··· Excerpted passage ···

Well at least I hope the stalker is gone…..

So where do I start. Well the Bug-A-Boo, herein referred to as Below Average Joe (BAJ) finally understands that no means no but that get some gone means just that… get some gone!

So as BAJ has blown up my phone for an entire week, he finally got tired of leaving the daily voicemail and decided to text message me. And it went a little something like this:

BAJ: What’s up with you? Do you ever get a chance to come up for air?
Me: I could if I wanted to.
BAJ: Why wouldn’t you? [can we say clueless ladies and gents]
Me: Hey Joe, I have been trying to come up with a nice way to say this but I am just not interested in you. U are a nice guy but we just don’t click like that.
BAJ: [and I won’t type this exactly the way he wrote it b/c I have embarassed dude enough so I won’t point out his country grammar… we’ll just work with my interpretation]: That’s cool. If you do not feel me. If you won’t then there are those that will. Peace out! Have a nice life.

and just a few minutes later:
BAJ: That is cool. You probably think you are too good for me. If you won’t like me theen there is always somebody. Peace! [and who ae u trying to convince, me or you]
Me: [and yes I know better than to engage the nuts in conversation]: It is not that I think that I am too good for you. That is quite unfair of you. I just am not feeling you.

BAJ: I just wanted to be your friend. I do not want you to think I’m thirsty, I’m not. I am disappointed in you. I just wanted to show you how I treat my firends. Maybe you have alot on your plate!

now let us start with the basics-
1- How many text messages does this require? I am not feeling you… okay, fine buhbye.
2- I’m slanglishly challenged sometimes but thirsty?? Dude has me feeling like a Big Gulp.
3- If all your messages start with “hey beautiful” or “hey baby” why would I think you were just trying to be my friend.

So I think I have finally gotten rid of BAJ. I’m knocking on wood, crossing my fingers, doing a stay away dance. Unfortunately I’m going to see him again at alumni functions but whoooo doggy does it feel good to be free. Next time I’m gonna take my girl’s advice and stop telling these bamas what I am doing with my life. From now on, I sew the tags on mattresses. These cats hear that I will be a doctor soon and they start seeing me as their future child support check… how about NOOOOO!

··· Records supplied ···

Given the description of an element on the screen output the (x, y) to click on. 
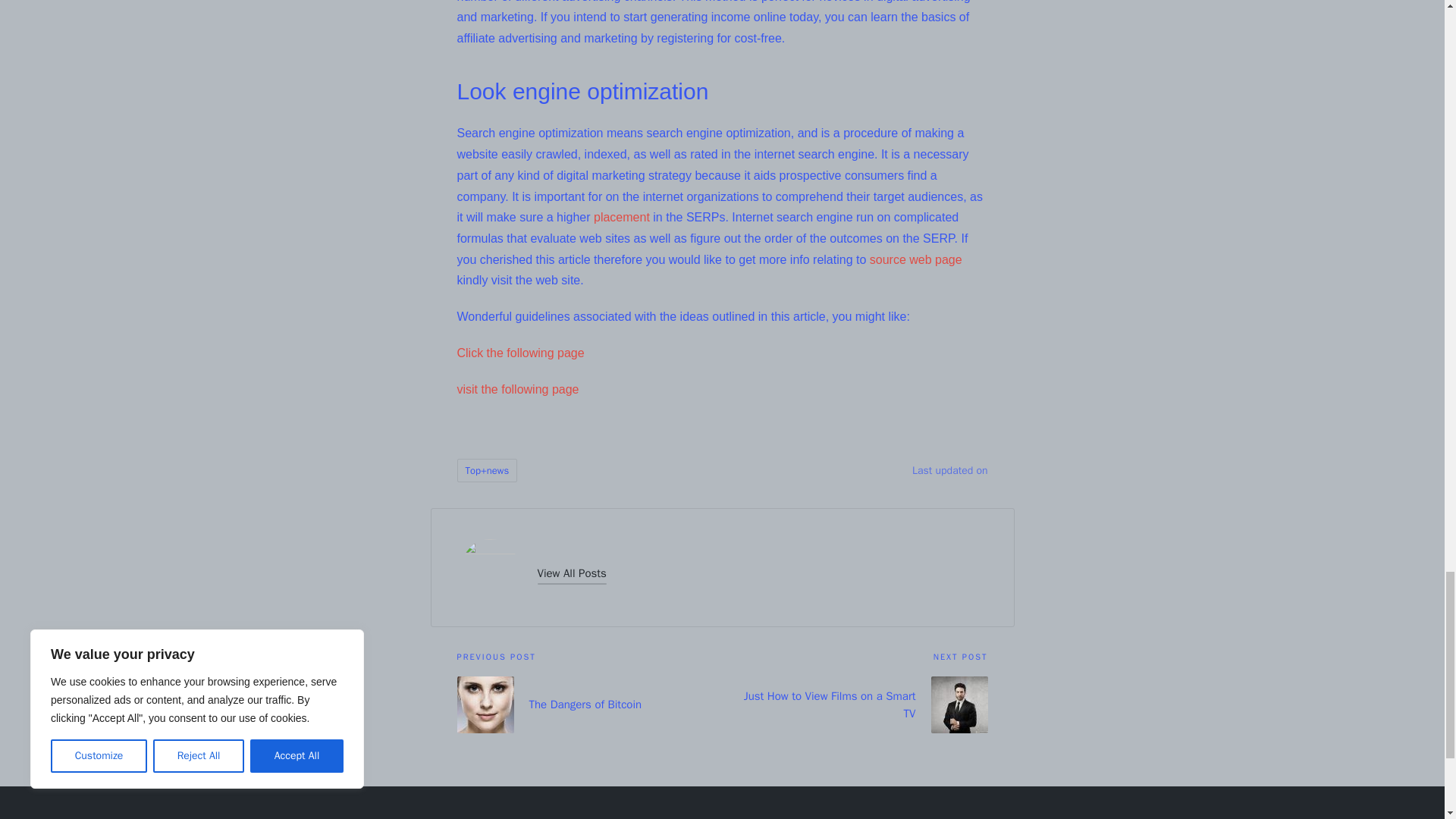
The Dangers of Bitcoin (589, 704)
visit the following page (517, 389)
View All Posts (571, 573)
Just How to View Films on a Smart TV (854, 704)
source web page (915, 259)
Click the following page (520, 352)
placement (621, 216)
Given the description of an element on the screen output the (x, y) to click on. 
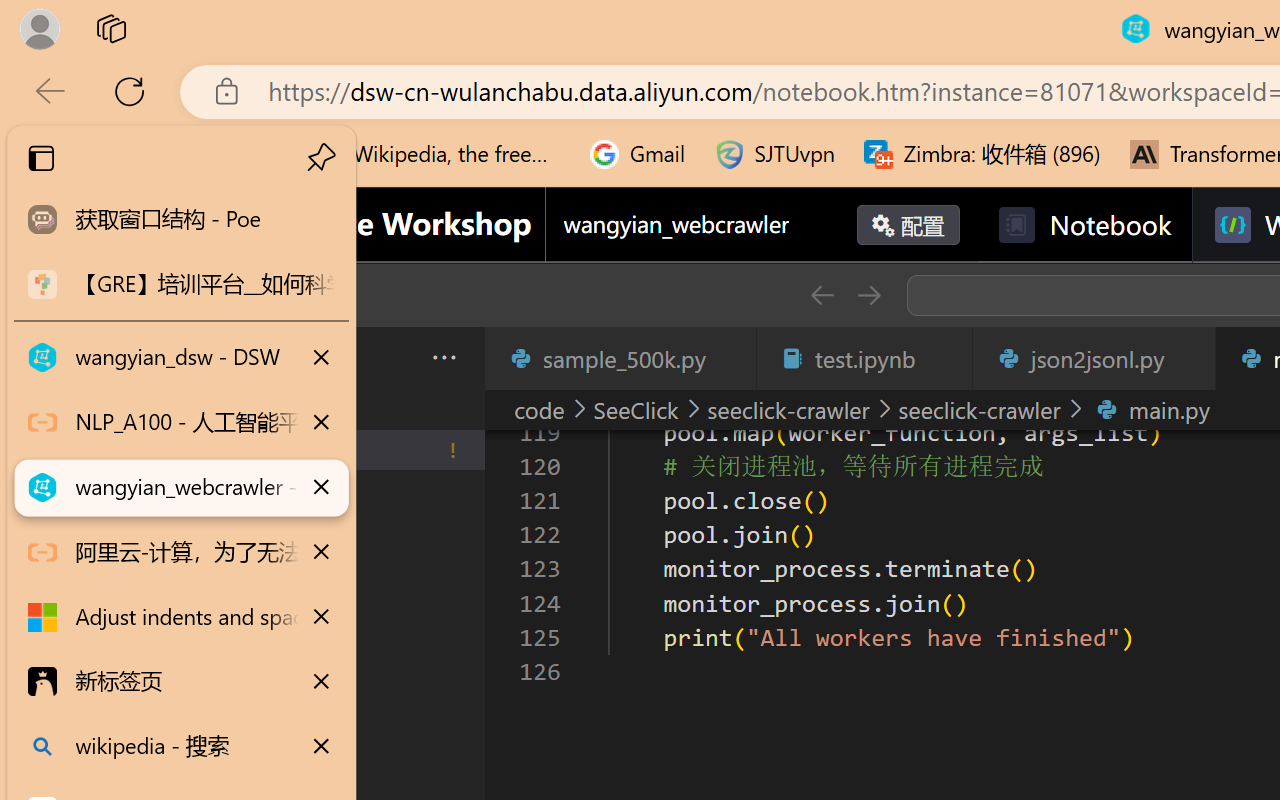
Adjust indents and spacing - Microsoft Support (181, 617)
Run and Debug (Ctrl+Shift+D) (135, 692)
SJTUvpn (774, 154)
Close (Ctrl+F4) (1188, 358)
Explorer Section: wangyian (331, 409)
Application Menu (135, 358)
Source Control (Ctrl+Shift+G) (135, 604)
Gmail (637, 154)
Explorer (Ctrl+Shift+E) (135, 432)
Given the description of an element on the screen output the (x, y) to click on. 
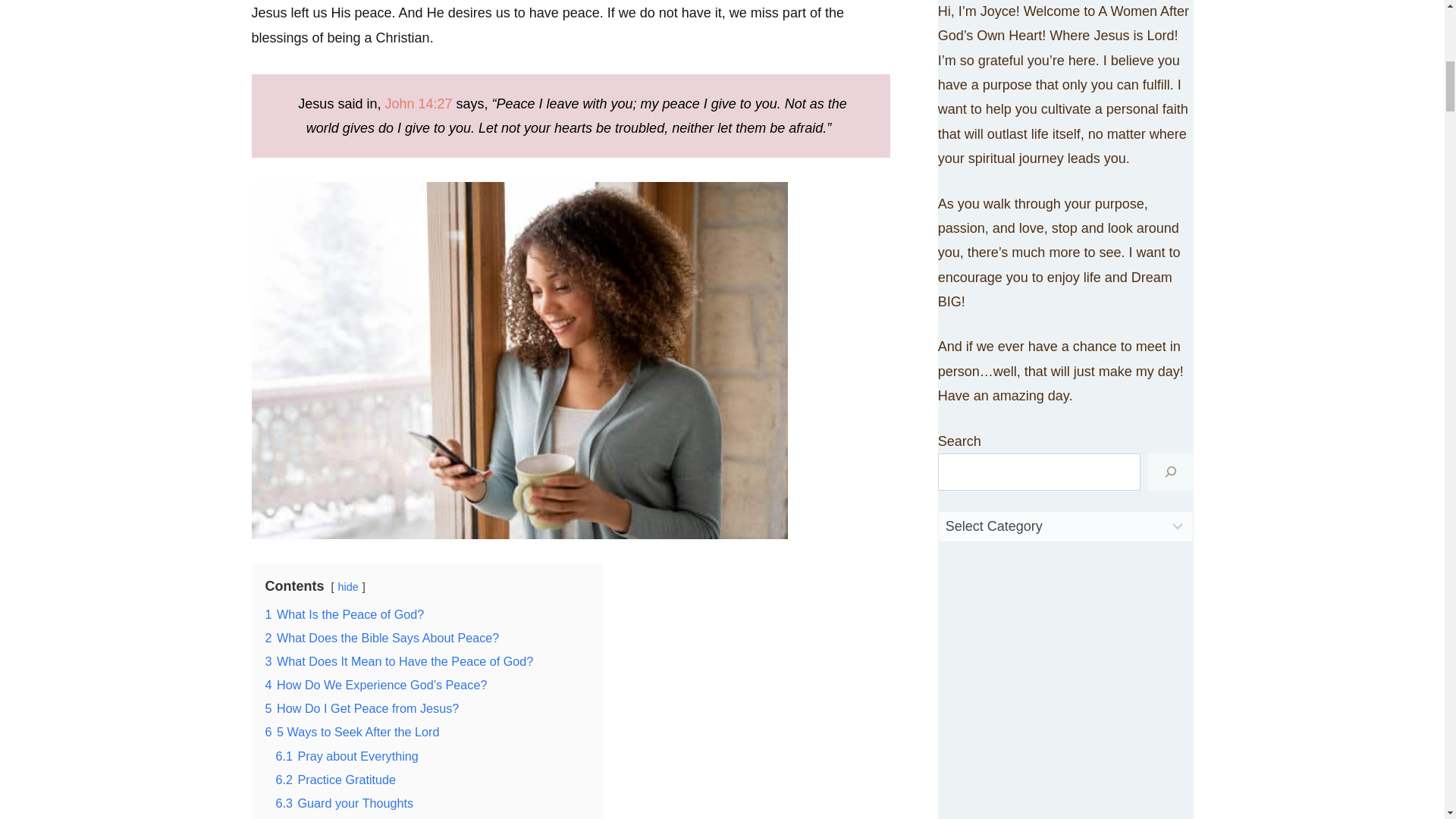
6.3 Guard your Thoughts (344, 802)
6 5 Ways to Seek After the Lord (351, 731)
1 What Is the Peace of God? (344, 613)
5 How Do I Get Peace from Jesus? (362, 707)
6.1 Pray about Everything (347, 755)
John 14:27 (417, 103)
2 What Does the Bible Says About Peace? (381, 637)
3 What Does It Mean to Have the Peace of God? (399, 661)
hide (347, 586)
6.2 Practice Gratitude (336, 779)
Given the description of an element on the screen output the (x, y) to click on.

···
··· Records supplied ···

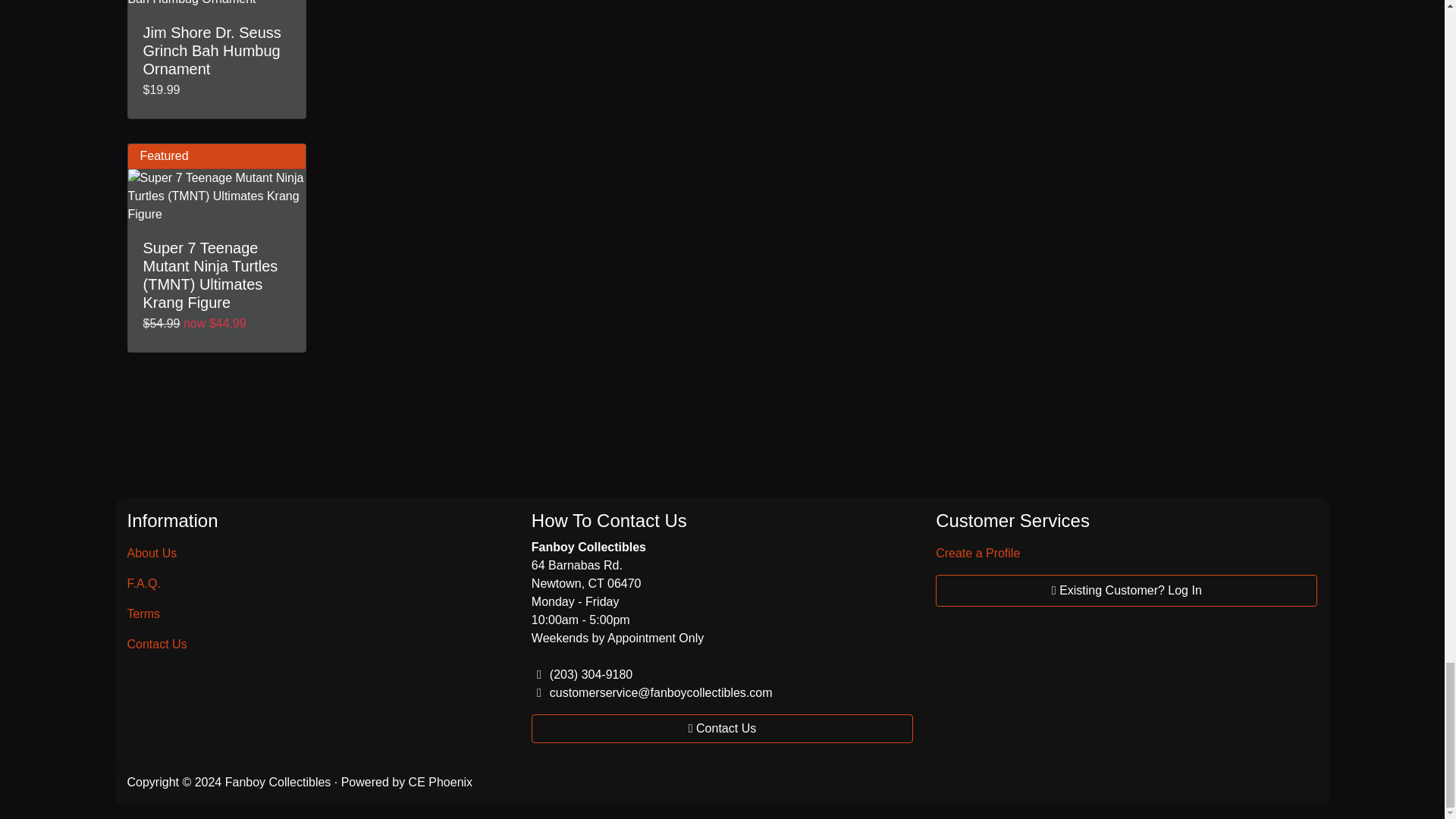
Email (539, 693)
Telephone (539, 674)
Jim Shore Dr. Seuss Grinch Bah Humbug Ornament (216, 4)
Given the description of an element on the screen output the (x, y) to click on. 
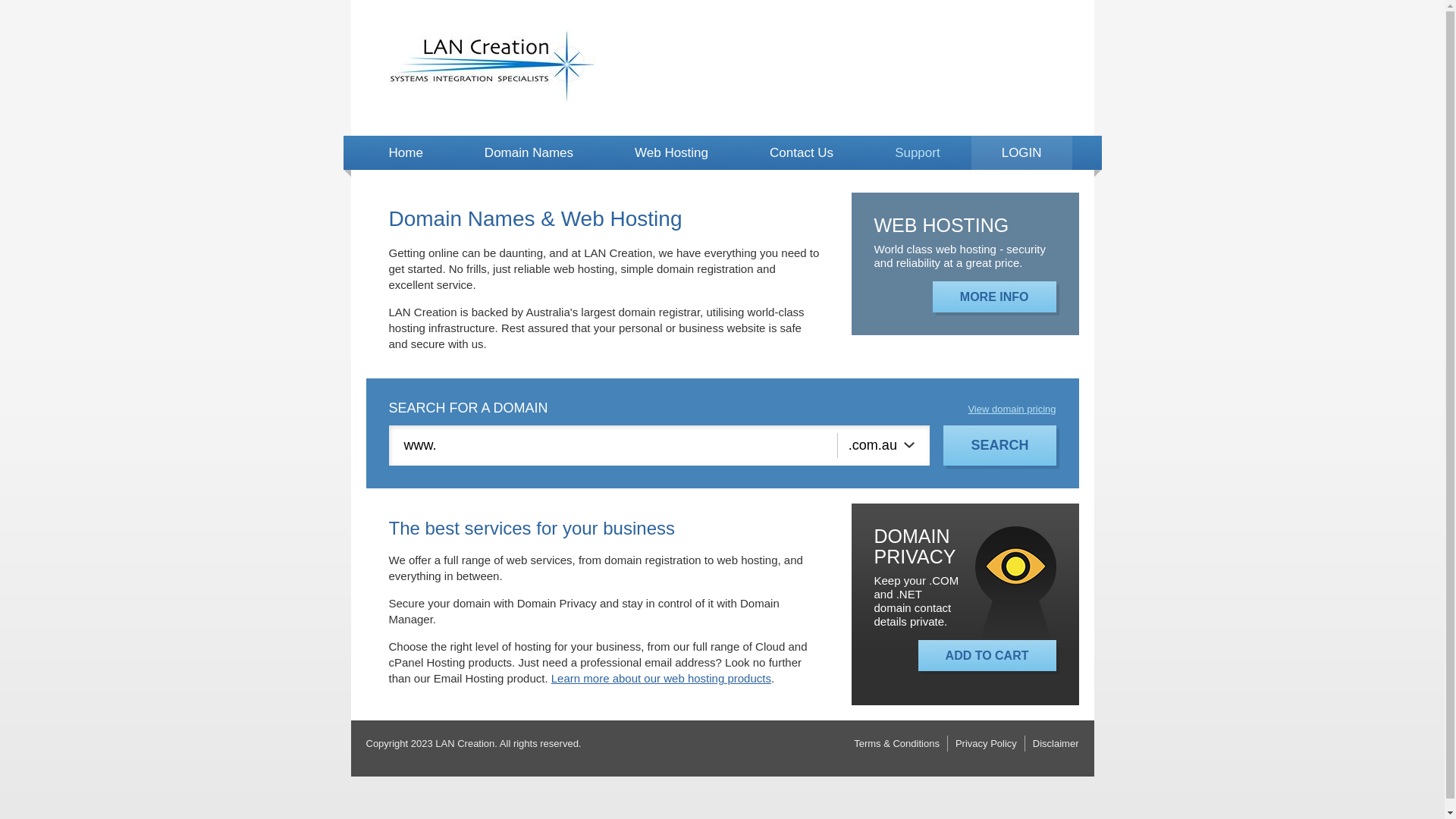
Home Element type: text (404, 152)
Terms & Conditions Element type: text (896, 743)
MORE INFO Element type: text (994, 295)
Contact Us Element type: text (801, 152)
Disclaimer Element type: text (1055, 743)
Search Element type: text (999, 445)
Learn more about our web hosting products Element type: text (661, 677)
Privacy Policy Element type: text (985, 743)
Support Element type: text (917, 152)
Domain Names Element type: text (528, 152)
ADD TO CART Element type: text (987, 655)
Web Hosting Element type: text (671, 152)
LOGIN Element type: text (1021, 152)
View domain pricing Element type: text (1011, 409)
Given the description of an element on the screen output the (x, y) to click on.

···
··· Records supplied ···

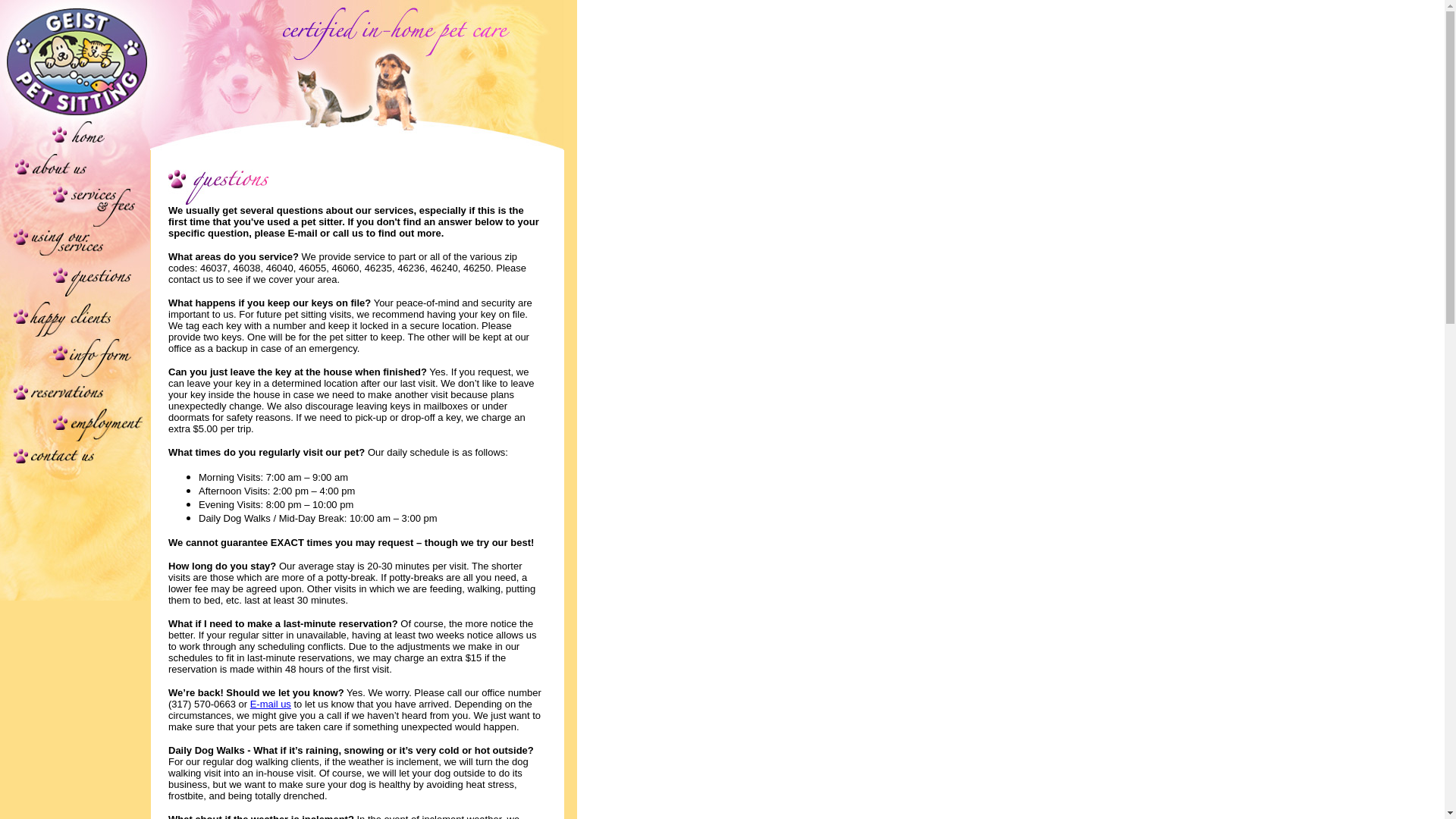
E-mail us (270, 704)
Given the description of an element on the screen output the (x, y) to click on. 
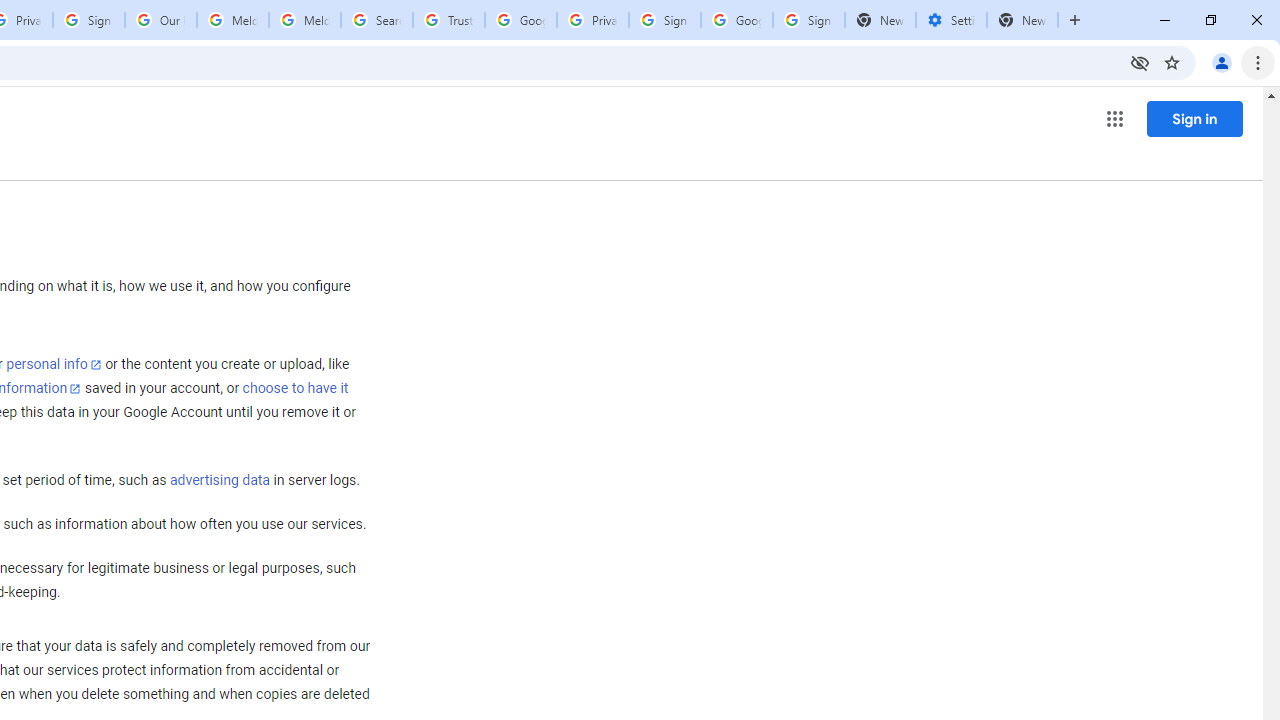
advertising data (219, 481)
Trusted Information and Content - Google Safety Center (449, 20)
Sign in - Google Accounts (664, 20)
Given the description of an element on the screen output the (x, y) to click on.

···

* **Problem to work on**:
Repeat the blog post word for word, from "2- I’m slanglishly" down to "how about NOOOOO!". These entries come from a separate source unrelated to the blog post.

* **Response**:
2- I’m slanglishly challenged sometimes but thirsty?? Dude has me feeling like a Big Gulp.
3- If all your messages start with “hey beautiful” or “hey baby” why would I think you were just trying to be my friend.

So I think I have finally gotten rid of BAJ. I’m knocking on wood, crossing my fingers, doing a stay away dance. Unfortunately I’m going to see him again at alumni functions but whoooo doggy does it feel good to be free. Next time I’m gonna take my girl’s advice and stop telling these bamas what I am doing with my life. From now on, I sew the tags on mattresses. These cats hear that I will be a doctor soon and they start seeing me as their future child support check… how about NOOOOO!